TEXTO DADO -

Hay sin duda en estos hechos una lógica de autoritarismo sanguinario y cruel que no busca sino atemorizar, aterrorizar.
Esto es: se pretende inmovilizar, que ciertos periodistas no transiten más por la ruta de la denuncia documentada, sustentada, incuestionable.
Si de lo que se trata es, al final de cuentas, de silenciar la denuncia, de acallar la verdad, es solamente porque en el fondo hay mucho de por medio.
Son bien conocidos, por ejemplo, los rubros más rentables no sólo en México, sino en todo el mundo:
Trata de personas, esclavitud incluida; pornografía con menores de edad; venta de drogas; cultivo y trasiego de las mismas, todo a nivel industrial; compra venta de armas, aún las de “uso exclusivo” de las fuerzas armadas.
Y más recientemente, el huachicoleo o robo de gasolina y piratería de todo: de alimentos, medicinas, imágenes religiosas, ropa deportiva, así como de la denominada “de marca”.
Actividades todas cuyo denominador común no es otro que el de lo ilícito, un amplísimo campo de “oportunidades”, cuya explotación sólo requería de dos socios:
La organización delincuencial abierta, arbitraria, atrabiliaria, cínica, despiadada y cruel.
Y su contraparte, los corruptos de todo nivel en la estructura gubernamental.
De todo eso venían dando cuenta periodistas como Javier Valdez Cárdenas, Miroslava Breach, Regina Martínez Pérez; Gregorio Jiménez de la Cruz; Rubén Espinosa y María del Rosario Fuentes, entre algunos de los más de 30 periodistas asesinados solamente en lo que va del actual sexenio.
Llama la atención que la abrumadora mayoría de estos casos hayan sucedido en el interior del país, casi una tercera parte en el Veracruz del ahora procesado ex gobernador Javier Duarte.
Igualmente relevante es que tras los hechos –sucedidos como en un escenario preparado ex profeso-, no haya detenidos; que los resultados no sean contundentes; que, en el mejor de los casos, sean meramente superficiales, harto cuestionables.

Datos extraídos de una colección:
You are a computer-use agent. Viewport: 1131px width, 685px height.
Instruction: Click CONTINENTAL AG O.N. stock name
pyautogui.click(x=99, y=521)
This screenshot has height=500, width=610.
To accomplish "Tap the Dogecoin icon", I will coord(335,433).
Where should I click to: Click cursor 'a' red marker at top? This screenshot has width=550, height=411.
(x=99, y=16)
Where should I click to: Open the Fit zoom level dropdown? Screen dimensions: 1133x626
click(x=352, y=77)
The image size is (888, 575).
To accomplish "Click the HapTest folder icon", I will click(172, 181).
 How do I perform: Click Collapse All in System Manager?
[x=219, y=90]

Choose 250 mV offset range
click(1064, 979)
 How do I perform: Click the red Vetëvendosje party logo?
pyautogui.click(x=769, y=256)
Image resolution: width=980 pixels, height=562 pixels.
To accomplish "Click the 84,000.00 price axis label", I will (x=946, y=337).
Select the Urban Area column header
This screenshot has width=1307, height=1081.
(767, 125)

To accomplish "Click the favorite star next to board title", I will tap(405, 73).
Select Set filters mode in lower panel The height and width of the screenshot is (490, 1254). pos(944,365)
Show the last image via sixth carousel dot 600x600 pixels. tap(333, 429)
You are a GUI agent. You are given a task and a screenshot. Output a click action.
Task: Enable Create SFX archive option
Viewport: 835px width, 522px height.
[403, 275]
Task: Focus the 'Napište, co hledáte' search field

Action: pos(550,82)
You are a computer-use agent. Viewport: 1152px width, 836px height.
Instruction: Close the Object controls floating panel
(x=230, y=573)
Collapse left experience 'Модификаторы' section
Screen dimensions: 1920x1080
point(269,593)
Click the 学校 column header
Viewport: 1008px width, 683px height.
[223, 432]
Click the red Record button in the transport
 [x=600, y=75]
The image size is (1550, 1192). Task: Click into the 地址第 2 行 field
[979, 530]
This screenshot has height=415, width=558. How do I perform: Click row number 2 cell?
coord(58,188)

CONSIGNA 1 - Transcribe del texto sobre los periodistas asesinados el pasaje que va desde "Y su contraparte, los" hasta "del actual sexenio.", ambos incluidos.
CONSIGNA 2 -
Responde según el texto sobre los periodistas asesinados:
(a) ¿Qué dos socios requería la explotación de las actividades ilícitas?
(b) ¿Cuántos periodistas han sido asesinados en lo que va del actual sexenio?
(c) ¿Qué proporción de los casos ocurrió en Veracruz?
CONSIGNA 3 - Prosigue el texto sobre los periodistas asesinados a partir de su última oración.
Los ítems no intervienen en esto.

RESPUESTA 1 -
Y su contraparte, los corruptos de todo nivel en la estructura gubernamental.
De todo eso venían dando cuenta periodistas como Javier Valdez Cárdenas, Miroslava Breach, Regina Martínez Pérez; Gregorio Jiménez de la Cruz; Rubén Espinosa y María del Rosario Fuentes, entre algunos de los más de 30 periodistas asesinados solamente en lo que va del actual sexenio.

RESPUESTA 2 -
(a) La organización delincuencial y los corruptos de todo nivel en la estructura gubernamental.
(b) Más de 30.
(c) Casi una tercera parte.

RESPUESTA 3 -
O que, de plano, ni investigación haya.
Es muy probable que, ante todos estos indicios, el periodismo de denuncia y de investigación, se encuentre bajo asedio y en riesgo de exterminio, casi como una especie en peligro de extinción.
No se sabe el motivo, pero no es difícil sospecharlo, que si de todo esto nada se esclarece, no hay culpables y sigue ocurriendo, es porque se conspira desde las más altas posiciones para que así sea.
Es decir, lo hacen quienes tienen el poder suficiente para pasar por encima de la ley y negar todo: cuanta acusación, aún documentada, se les formule; manipularlas, ignorarlas; amedrentar y aún mantener el asedio.
Y si el Estado incumple con la obligación que le da sentido y justificación a su existencia –y que no es otra sino la de garantizar la seguridad a sus ciudadanos-, ¿qué nos queda a los periodistas?
¿Defendernos solos; nomás con la fuerza de nuestras convicciones; con el poder de la palabra; aprender a escabullirnos, pero con la certeza de que más temprano o más tarde nuestro fin habrá de alcanzarnos con todo y nuestras familias?
¿Sería una exageración decir que estamos al principio de un Estado totalitario, intolerante, encabezado no sólo por obtusos tipo Hitler, sino también por delincuentes y sicarios?
Los discursos no despejan la sospecha.